Well, by looking at the mistakes it made, I'm never going to get Grammarly. Especially since some of the characters you're writing about don't use proper grammar. For small spelling mistakes, a simple spell check should suffice. But go Oxford commas!!!! I've always used them because I think they're necessary. One of my exams didn't use them and I was so confused on one of the questions because of the lack of an Oxford comma.

submitted by GreenMango
(May 29, 2017 - 11:02 am)

You have to have the Oxford comma! I get really mad when people all throw up their hands and are like, "nope, nope, no Oxford commas for us!". Drives me insane!

submitted by Ashlee G., age 16, The Future
(May 30, 2017 - 11:25 am)

Is the Oxford comma the "I like sawdust,ice cream, and rhyming" vs "I lke sawdust ice cream, and rhyming" thingy? Because if so OXFORD COMMA ARMADA, and if not, whoops.

Also, my Captcha says gggr. DOn't you mean g,g,g,&r 

submitted by Dumpun, Conveniently shaped lamp
(May 30, 2017 - 11:29 am)

Close. The Oxford comma is "I like sawdust, ice cream, and rhyming." v. "I like sawdust, ice cream and rhyming". There is a good Ted-Ed video that explains it better than I can and the benefits/cons of it. To some up the video; it's basically the difference of "Come to the party with Bob, a dj, and a clown" and "Come to the party with Bob, a dj and a clown". The first one makes it clear that you are to bring three separate people. The second could be taken the same way. Or you could take it to mean that Bob is both a dj and a clown and show up with only one person.

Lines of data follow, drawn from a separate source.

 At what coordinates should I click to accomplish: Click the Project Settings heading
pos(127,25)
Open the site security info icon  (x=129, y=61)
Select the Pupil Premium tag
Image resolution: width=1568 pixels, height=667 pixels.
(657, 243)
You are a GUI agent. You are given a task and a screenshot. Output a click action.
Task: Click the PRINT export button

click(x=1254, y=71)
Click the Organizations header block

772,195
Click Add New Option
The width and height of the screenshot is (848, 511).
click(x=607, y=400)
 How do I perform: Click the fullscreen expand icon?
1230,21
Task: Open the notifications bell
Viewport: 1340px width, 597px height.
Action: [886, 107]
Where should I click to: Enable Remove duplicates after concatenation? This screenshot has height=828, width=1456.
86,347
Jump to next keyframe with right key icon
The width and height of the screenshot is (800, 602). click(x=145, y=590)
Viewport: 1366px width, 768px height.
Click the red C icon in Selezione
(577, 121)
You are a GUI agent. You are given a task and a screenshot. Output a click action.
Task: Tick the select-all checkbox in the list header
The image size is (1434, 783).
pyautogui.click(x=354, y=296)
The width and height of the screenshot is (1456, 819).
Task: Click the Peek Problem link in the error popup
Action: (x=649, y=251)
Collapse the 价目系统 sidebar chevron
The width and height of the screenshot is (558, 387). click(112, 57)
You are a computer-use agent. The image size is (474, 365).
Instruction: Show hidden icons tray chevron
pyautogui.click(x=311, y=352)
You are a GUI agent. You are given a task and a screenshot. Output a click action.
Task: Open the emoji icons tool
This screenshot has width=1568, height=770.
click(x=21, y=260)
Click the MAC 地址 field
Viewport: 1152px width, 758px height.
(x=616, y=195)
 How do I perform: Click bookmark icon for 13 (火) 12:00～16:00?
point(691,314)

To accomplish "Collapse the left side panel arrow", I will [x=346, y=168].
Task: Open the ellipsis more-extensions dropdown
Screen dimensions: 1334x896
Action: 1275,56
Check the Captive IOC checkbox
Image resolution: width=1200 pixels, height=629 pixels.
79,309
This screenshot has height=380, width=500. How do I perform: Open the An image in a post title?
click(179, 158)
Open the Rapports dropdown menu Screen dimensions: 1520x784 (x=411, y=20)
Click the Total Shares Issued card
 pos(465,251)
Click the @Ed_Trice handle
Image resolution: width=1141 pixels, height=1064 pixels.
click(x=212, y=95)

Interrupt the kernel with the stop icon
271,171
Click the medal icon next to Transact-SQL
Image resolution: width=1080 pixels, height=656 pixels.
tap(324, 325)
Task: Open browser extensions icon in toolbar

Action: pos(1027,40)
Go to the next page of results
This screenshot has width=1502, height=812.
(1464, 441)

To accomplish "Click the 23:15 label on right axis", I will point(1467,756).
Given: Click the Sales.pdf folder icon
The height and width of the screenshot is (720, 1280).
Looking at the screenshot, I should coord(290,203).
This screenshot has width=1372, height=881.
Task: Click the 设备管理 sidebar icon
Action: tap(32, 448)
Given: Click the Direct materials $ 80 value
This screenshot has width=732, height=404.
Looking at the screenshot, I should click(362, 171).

-Sorry about that written lecture. I'm a fan of Oxford commas. 

Cricket media magazines use them, too, only we call them serial commas.

Admin

submitted by GreenMango
(May 30, 2017 - 6:02 pm)

A while back there was a court case, because milkmen wanted to get paid during other parts of their job, not just delivery. Their contract had a list of things that they wouldn't get paid for, but there wasn't an Oxford comma, so it wasn't clear. I can't remember what the court ended up deciding, but I just thought that was funny.

submitted by Crookshanks, age 2nd year, Hogsmeade
(May 31, 2017 - 9:27 am)

Hey Abi!

I use Grammarly too, and it's honestly terrific.

Terrific at detecting errors that don't exist.

I have one character speak and say, ex. "I'm saying this because Grammarly needs changes." Then have a sentance between, then have the other character talk, to which Grammarly believes it's the same character talking and wants to add a comma in place of the period after changes...

But for my little spelling errors, it's pretty useful, and, of course, you can always turn it off without uninstalling it, via the button shaped like the power symbol. 

submitted by Vacationing Icy
(May 30, 2017 - 1:07 pm)

Oh, and it tells me to delete most of my excess commas. And commas that I need.